▸ Textabschnitt:
═══
1Traktor kostet 2Waggons Holz

■ UdSSR-Wirtschaft kehrt zu Tauschgeschäften zurück/ Marktwirtschaft in weiter Ferne

Berlin (taz) — Die Ökonomie der UdSSR ist ein Schlachtfeld der Politik, und Reformvorschläge dienen Politikern vornehmlich dem eigenen Machterhalt. Diese Einschätzung der sowjetischen Wirtschaft stammt nicht von übelwollenden Wessis. Sie wurde auf einem Workshop des (Ost-) Berliner Instituts für Wirtschaftswissenschaften (IWW) von Ökonomieprofessoren aus Moskau vertreten, die mit ihren KollegInnen aus der ehemaligen DDR am Donnerstag über Wege zur Marktwirtschaft diskutierten.

Die Perestroika hat bisher die Planwirtschaft nicht abgeschafft, sondern lediglich gelähmt. Früher, so die Sowjetprofessoren, hätten die Betriebsdirektoren auf das ökonomische Kommando gehört, weil sie bei Nichterfüllung des Plans von der Partei abgestraft worden seien. Heute nehme kein Betrieb seine örtliche Parteileitung mehr ernst. Betriebsgewinne müßten weiterhin nach Moskau überwiesen werden — so fehle jede Motivation.
═══
▸ Datenauszug:
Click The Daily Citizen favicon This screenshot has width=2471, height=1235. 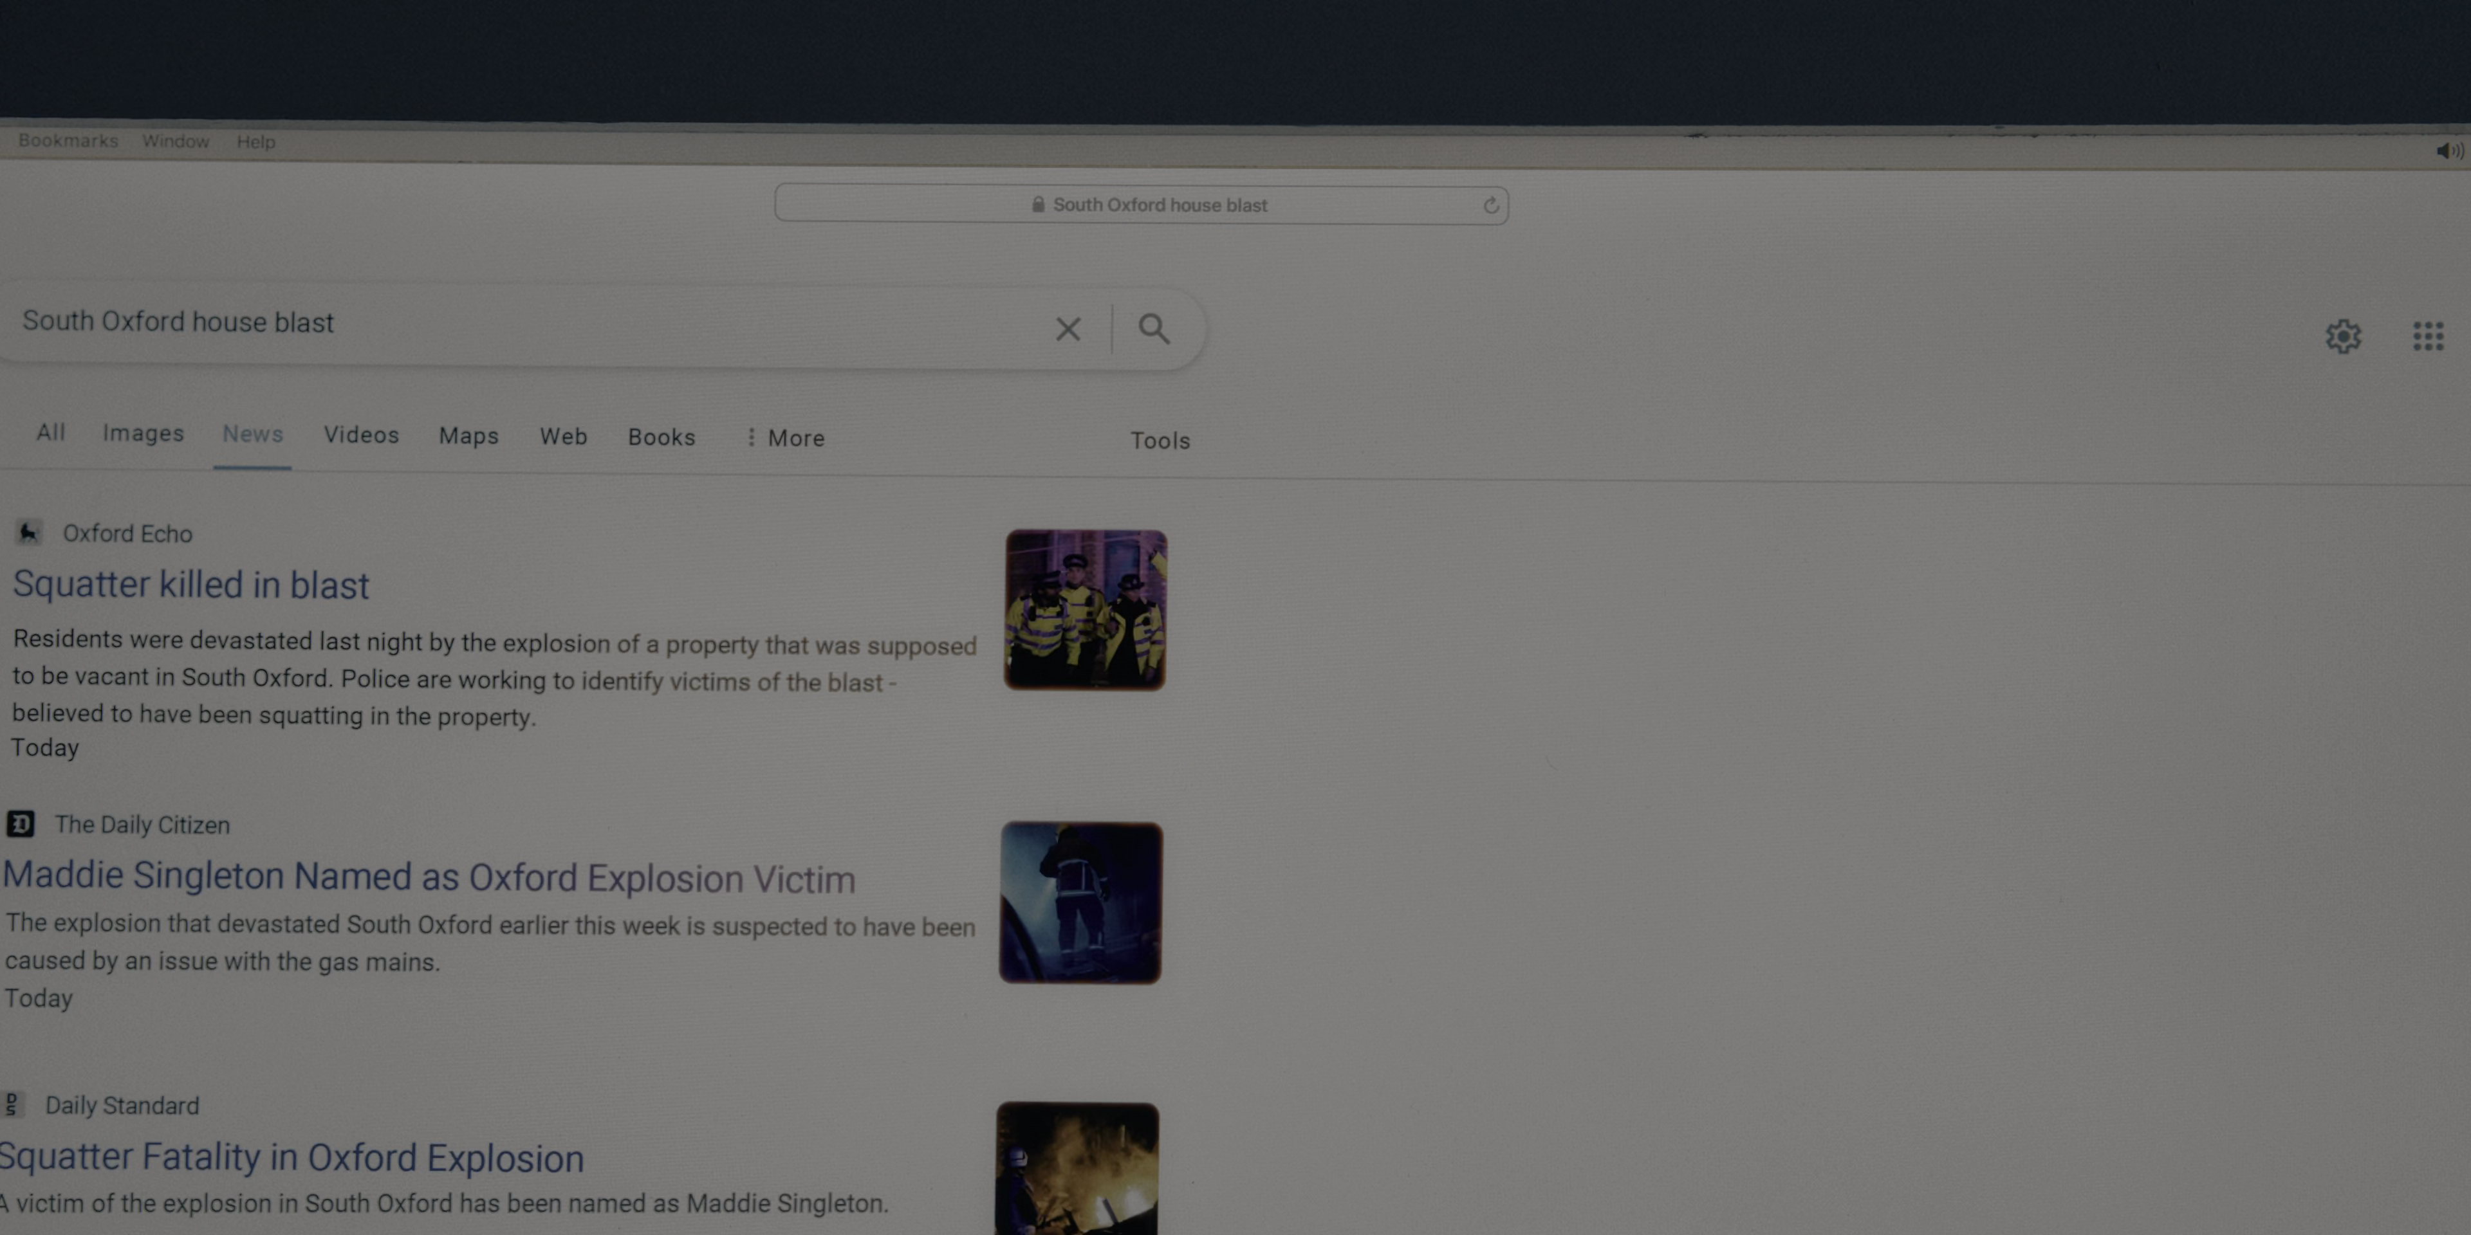tap(21, 824)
═══
▸ Aufgabendetails:
Greif den Artikel über die Wirtschaft der UdSSR nach seinem letzten Satz wieder auf und schreib ihn weiter.

▸ Endgültige Antwort:
Der Rubel gilt im eigenen Lande nichts mehr, so daß auch innerhalb der UdSSR Tauschgeschäfte dominieren. „Ein Traktor kostet exakt zwei Eisenbahnwaggons Holz“, so Ökonom Kotow. Und die Reformansätze des 500-Tage-Plans zum Übergang zur Marktwirtschaft würden vom neuen Premier Pawlow nach und nach entschärft. Privatisierung und Freigabe der Preise, zentrale Punkte der ökonomischen Schocktherapien in Polen, Ungarn und der CSFR, würden dem verarmten „homo sowjeticus“ als kapitalistisches Folterwerkzeug gelten.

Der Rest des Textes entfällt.